However, most metal-based AM has focused on complex and high-value small to medium-size parts that do not need to be printed in volume — parts like those in the GE and Siemens examples.
One of the main reasons for this is the dominance of powder bed fusion within AM, whereby thermal energy fuses regions of a metal powder bed. This technology represents the majority (about 80%) of the installed metal AM printers.
But a newer printing technology, known as direct energy deposition (in which products are created by melting the metal), is becoming increasingly available. Enabling faster production and the printing of bigger and more complex units at a lower cost than powder bed fusion, this technology is acting as a catalyst for further innovation in metal AM usage.

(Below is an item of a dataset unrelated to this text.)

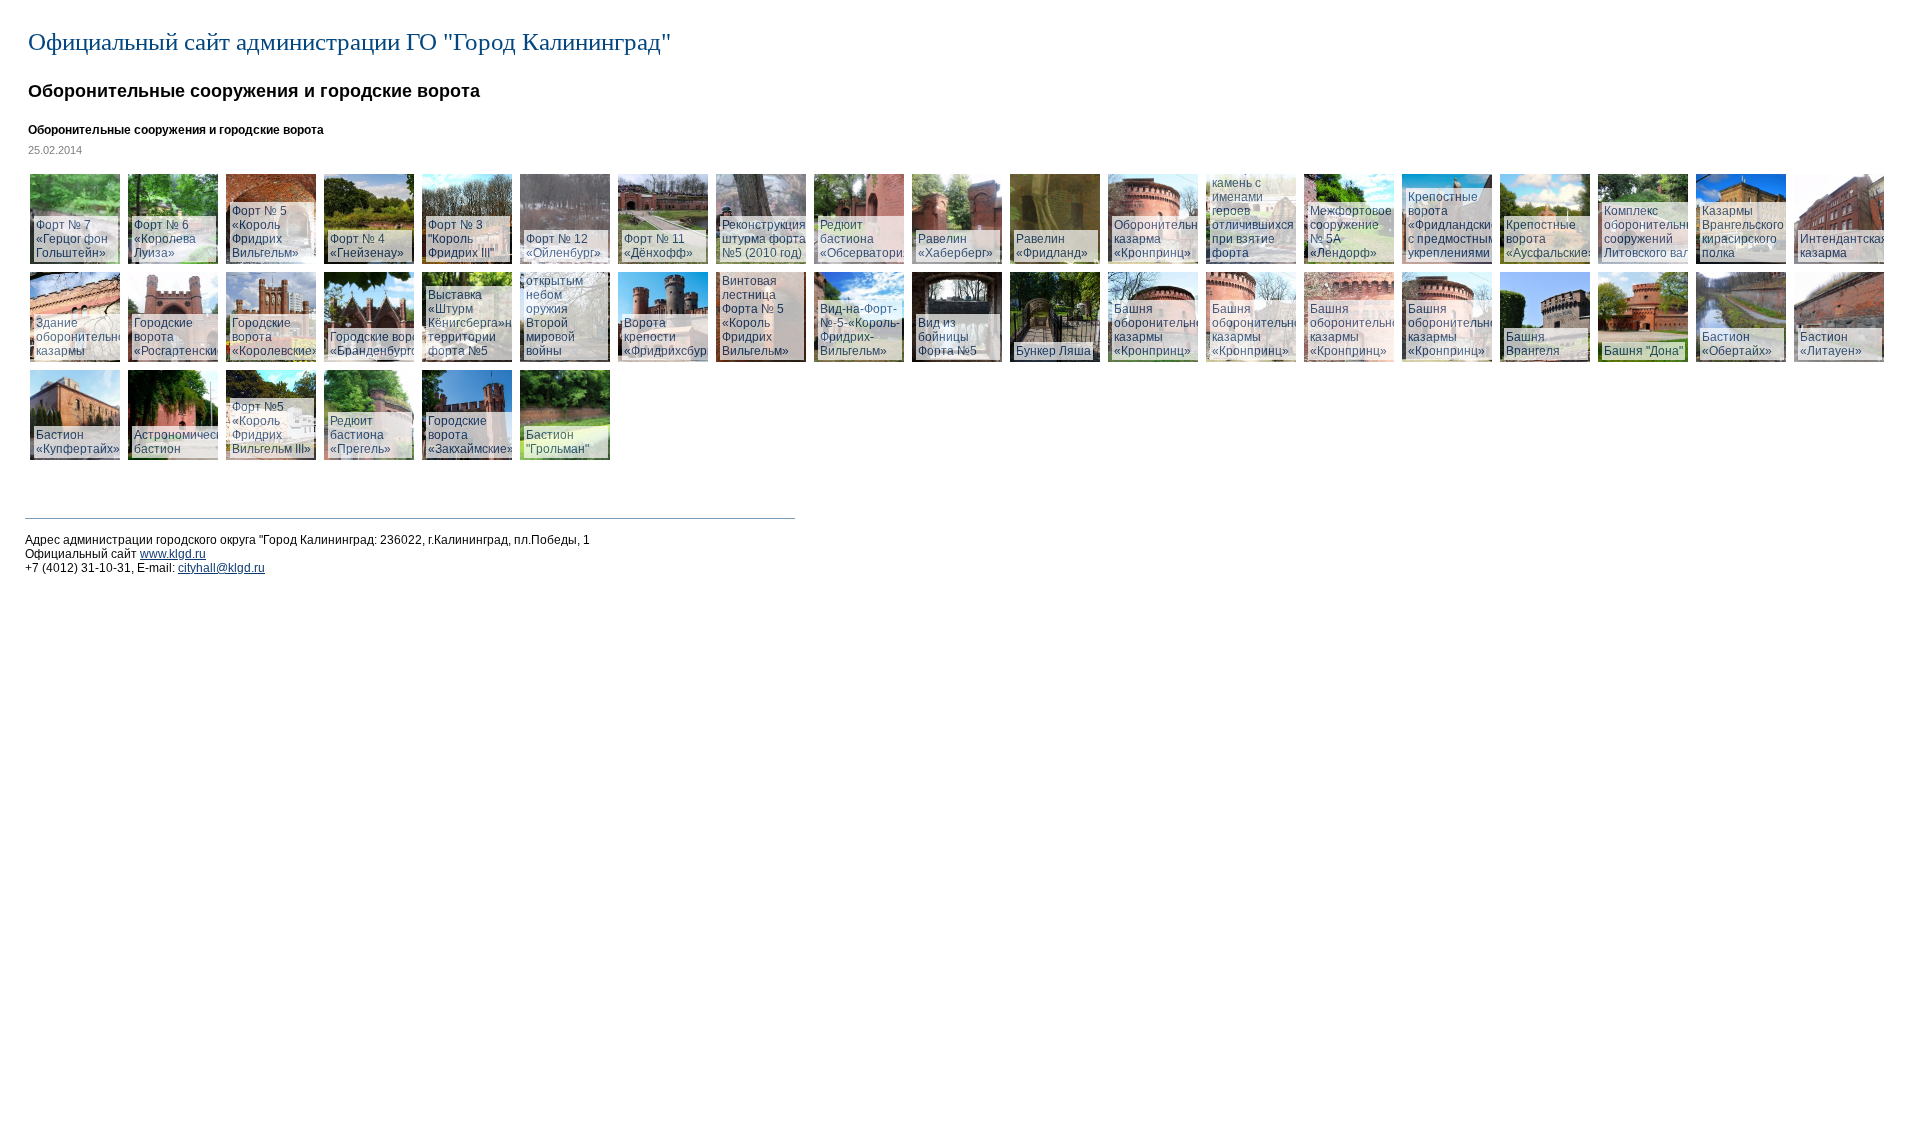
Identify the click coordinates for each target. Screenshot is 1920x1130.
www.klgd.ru (173, 554)
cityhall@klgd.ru (221, 568)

Mass production of industrial metal parts by AM may not be here for some time, and it is unlikely to lead to the wholesale replacement of traditional manufacturing, but technology developments are opening up a broad range of possibilities. There will be significant disintermediation as the multiple steps necessary for traditional manufacturing are reduced.
For OEMs, ownership of highly sophisticated software will be critical for the optimization of product design and process control. Increased integration of capabilities across the value chain will also be vital, and much of this can be achieved through strategic partnering.
This is a market of evolution, not revolution, and one that requires manufacturers to revisit their business model and define the core capabilities needed to successfully develop an AM operation.